Whitley nodded like that confirmed something for her. “Then the business isn’t broken. The packaging around it just needs work.” She shifted in her seat to face me more fully. “I can build you a website. A real one, with a store, product pages, everything. You could keep selling while you’re in school without needing a physical location at all.”

I leaned my head back against the headrest. “I’ve always done everything face to face. The flea market before the shop, then the shop. I don’t know if I know how to sell to people I can’t see.”

“You already do,” she said simply. “Every time you post about your products people respond. You just don’t have a place to send them. Give them somewhere to go and they’ll go.”

I let that sit. I had been so locked into the failure of the physical shop that I hadn’t considered the business could exist without the lease, without the overhead, without any of the weight I’d been carrying. The product was good. I had always known that. Maybe that was enough to build from.

“I didn’t think about it like that,” I admitted.

“That’s what little sisters are for,” Whitley said, patting my hand. “To see the stuff you’re too close to notice.”
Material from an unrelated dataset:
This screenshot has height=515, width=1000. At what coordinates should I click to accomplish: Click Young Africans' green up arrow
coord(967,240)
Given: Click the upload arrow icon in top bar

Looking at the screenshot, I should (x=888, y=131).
As the van slowed and the entrance to the cenotes came into view through the jungle I felt something loosen in my chest. I had spent sixteen years being stubborn about this girl and she had just spent forty minutes on a van ride giving me more useful perspective than most people I’d known my whole life. She had reached out to me years ago wanting to connect and I had done her exactly what Stella had done to me. Made a promise I never kept.

Looking at Whitley now, I realized Stella might have been the enemy, but my siblings were innocent. They shouldn't have had to pay for a debt they didn't owe. Now, my mind was racing,trying to figure out how to keep them in my life without having to deal with Stella’s shadow hanging over every moment. I wanted a sisterhood that was mine, built on my own terms, away from the mess of the past.

I stepped out into the Tulum heat and looked back at Whitley one more time. She had just spent forty minutes on a van ride giving me more than most people I’d known my whole life ever had. That was on me. That was completely on me.

Chapter twenty

Cross Currents

The staff didn’t play about their water. Before we could even catch a glimpse of the cavern they marched us over to a row of outdoor showers carved into the rock. “No chemicals,” the guide kept repeating in a thick accent. “Rinse everything. Hair, skin, clothes.”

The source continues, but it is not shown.